Five ways the FIA can fix stewarding for the F1 2025 season
The stewards have been put under the spotlight of late and the time has come for the FIA to consider making some changes.
Johnny Herbert’s frequent interviews have raised the question of professionalism with stewards but there are plenty of other areas that have room for improvement…
How the FIA can fix F1’s stewarding problem
Stop talking to media through betting sites
Right off the bat, I will say I am actually a fan of stewards publicly giving their reasons for making decisions and think all sports would benefit with this level of transparency.
But there is a right way of doing things.
Right now, Herbert is allowed to speak through betting-funded websites which seems a very murky area when it comes to someone in an official capacity.
An alternative would be to have a media session after a race (logistically this would be tough to do the day of so could be done via video the following day) or the FIA could take an approach like Mercedes do and release their own debrief of a race.
I will say that the reasoning on the documents released is very thorough but of the millions of people who watch F1, how many are going to the FIA website to read through them? Very few I would wager.
If those decisions were explained clearly in person or on video, it would make understanding why stewards came to a decision much clearer.
Make stewards permanent members of staff
For me, the biggest issue with stewarding is how unprofessional it currently is. This is not to say the people doing the stewarding are unprofessional, but rather the system itself.
Right now, being an F1 stewards is not a full-time job which is in contrast to almost every other sport on the planet.

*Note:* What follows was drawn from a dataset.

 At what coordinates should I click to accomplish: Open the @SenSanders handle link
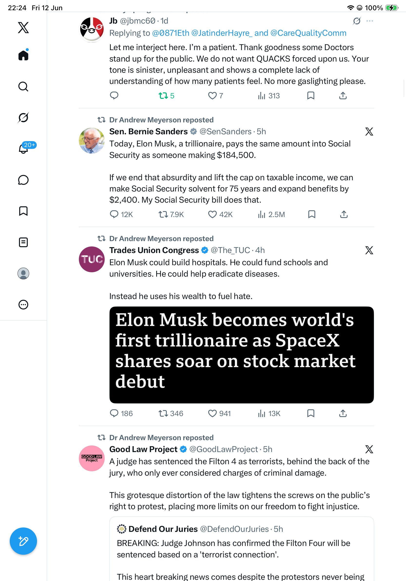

In football for example, the Professional Game Match Officials Limited (PGMOL) employ the referees meaning there is at least an attempt to be consistent across matches.
F1 does have a pool of stewards they choose to use but they are all doing it part-time and few, if any, will do every race in a season.
What this inevitably leads to is inconsistency. Not because a steward is openly biased towards a team or a driver, but simply because everyone will have a slightly different opinion. One steward may look at Max Verstappen and Lando Norris’ Austria clash and think it was a racing incident, one may see it as a penalty to Verstappen etc.
By having the same four people at every race, you at least eliminate that area of inconsistency.
Pay them properly
Another issue that needs solving is paying the stewards. Right now, they get a few hundred quid to give up their weekend whereas a Premier League referee has a salary of between £38,500 and £42,000.
Football is a wealthier sport than F1 but Max Verstappen alone paid the FIA €1.2 million in superlicense fees in 2023.
The FIA says they spend fine money on grassroots motorsport but can some not be set aside for some of the most important people in the sporting body’s biggest series?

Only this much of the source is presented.